=== DATASET CONTENT ===

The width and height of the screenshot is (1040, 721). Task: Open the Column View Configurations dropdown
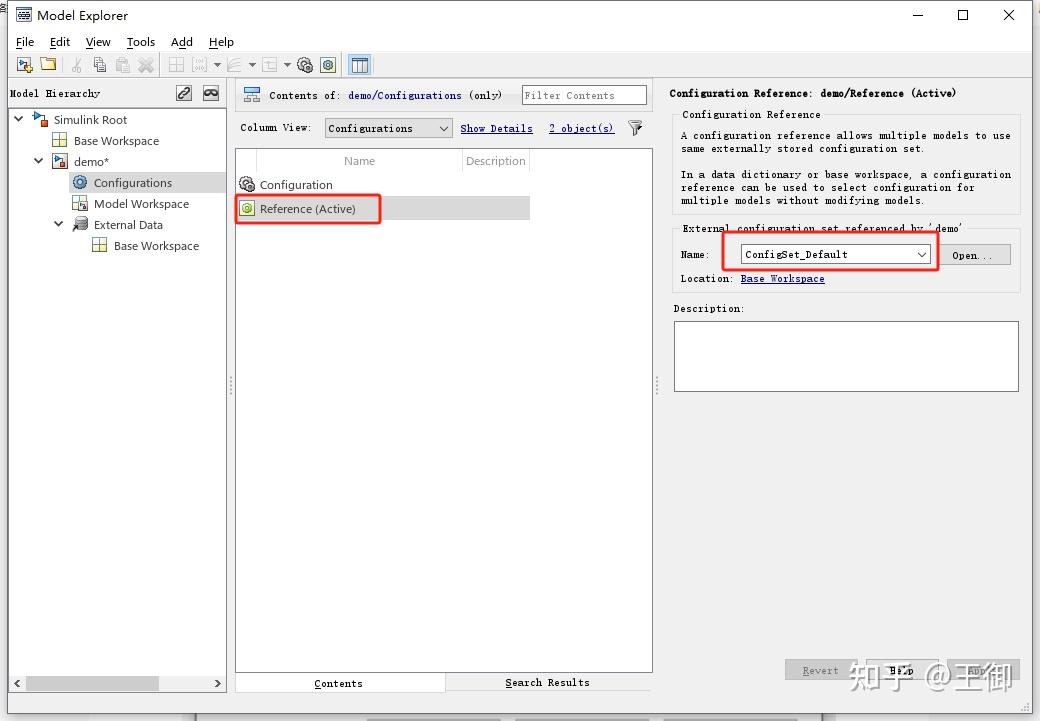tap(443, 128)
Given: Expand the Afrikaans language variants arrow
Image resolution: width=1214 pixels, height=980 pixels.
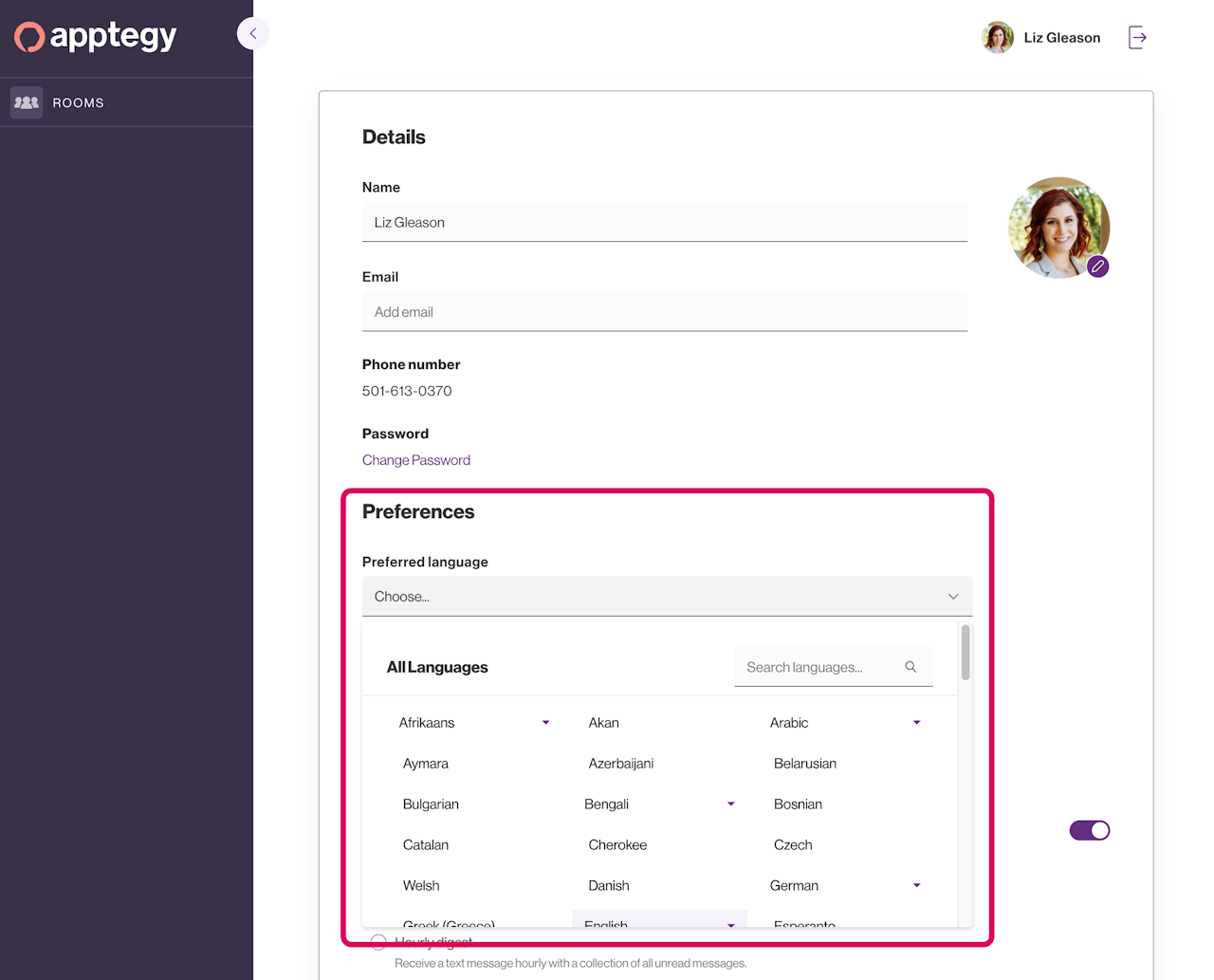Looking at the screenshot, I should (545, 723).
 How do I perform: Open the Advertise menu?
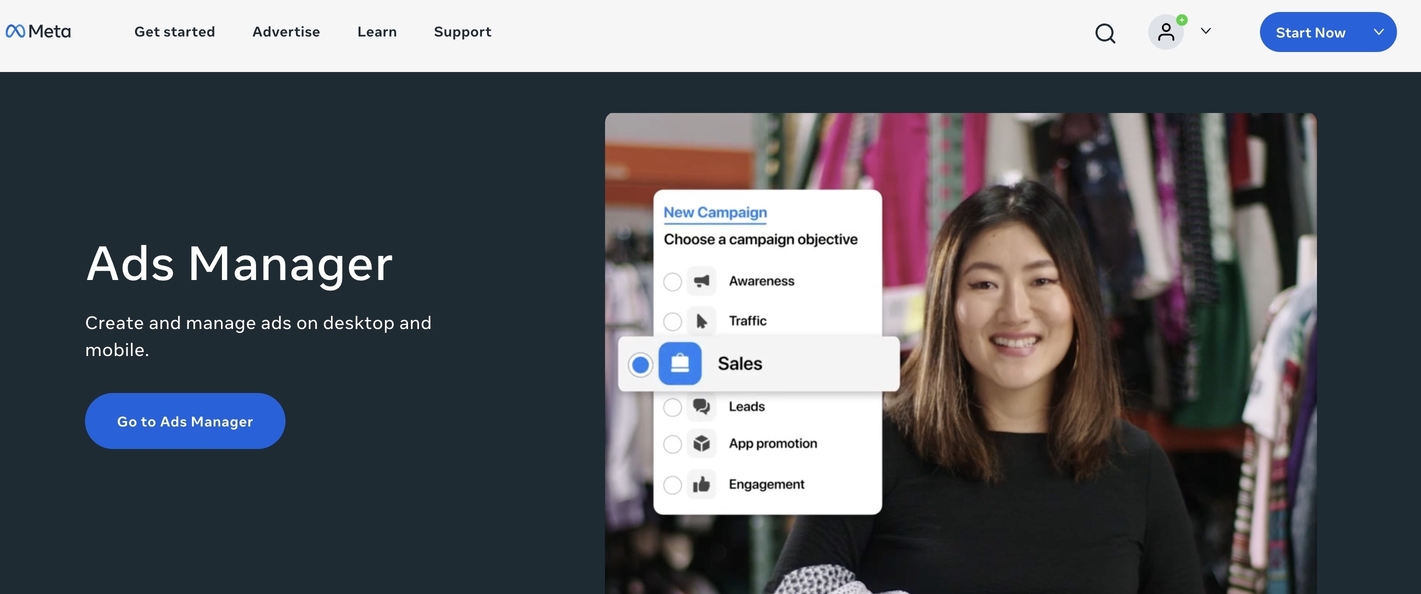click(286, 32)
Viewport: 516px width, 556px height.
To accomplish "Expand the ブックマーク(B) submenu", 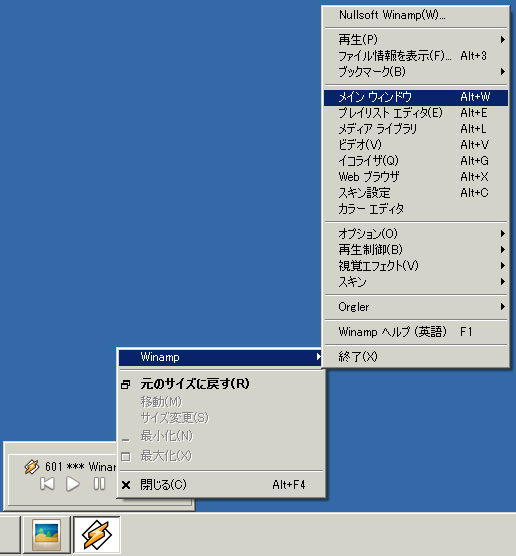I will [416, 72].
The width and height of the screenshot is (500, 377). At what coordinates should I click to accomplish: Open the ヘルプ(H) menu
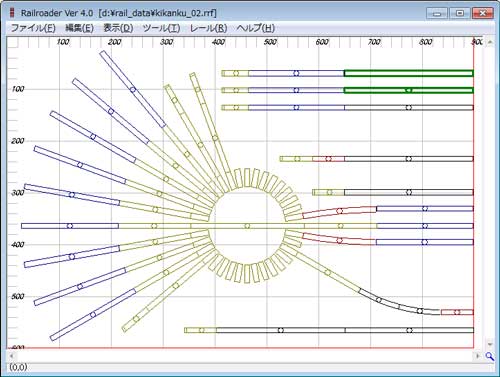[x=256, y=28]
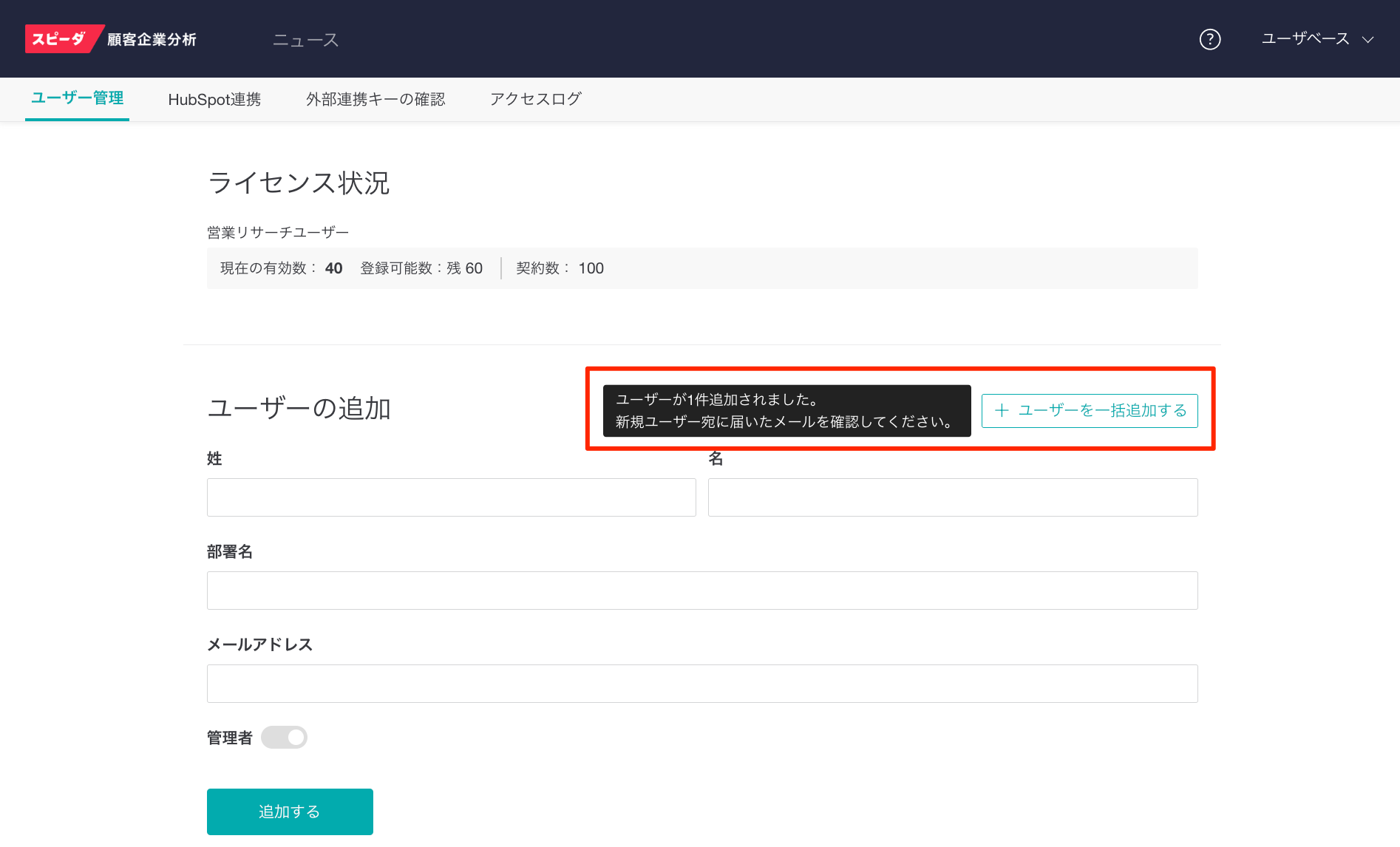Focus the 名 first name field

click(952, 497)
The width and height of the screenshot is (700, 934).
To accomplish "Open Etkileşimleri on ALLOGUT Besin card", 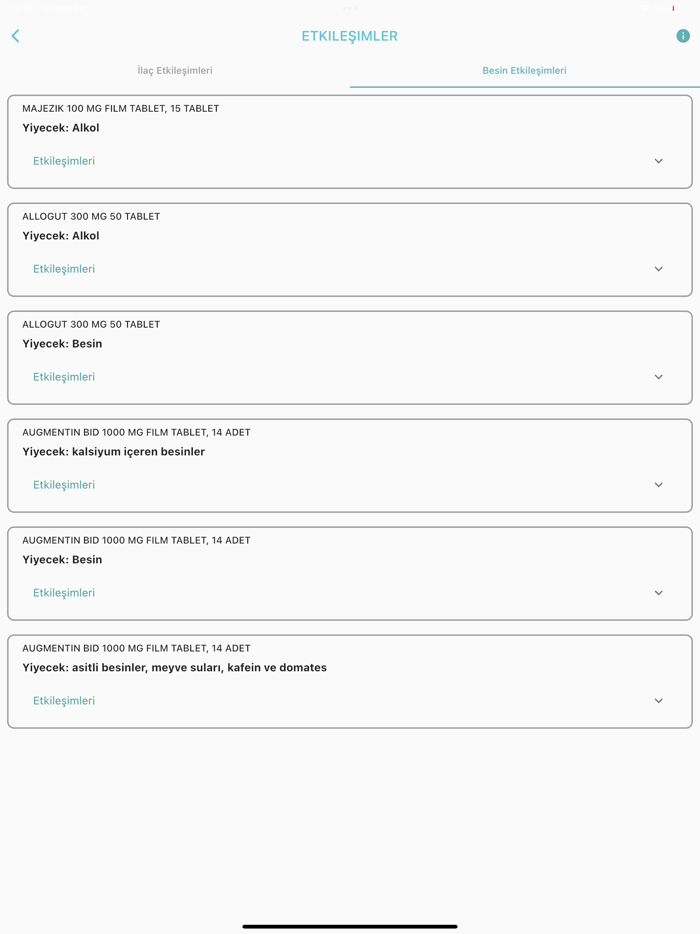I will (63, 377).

===

**EXERCISE**:
Everything from the first line of the listing above through the line that contains "Given: Expand the" is to be restated word for word, minus the pictures.

**WRITTEN ANSWER**:
The width and height of the screenshot is (1040, 721). Task: Open the Column View Configurations dropdown
tap(443, 128)
Given: Expand the Afrikaans language variants arrow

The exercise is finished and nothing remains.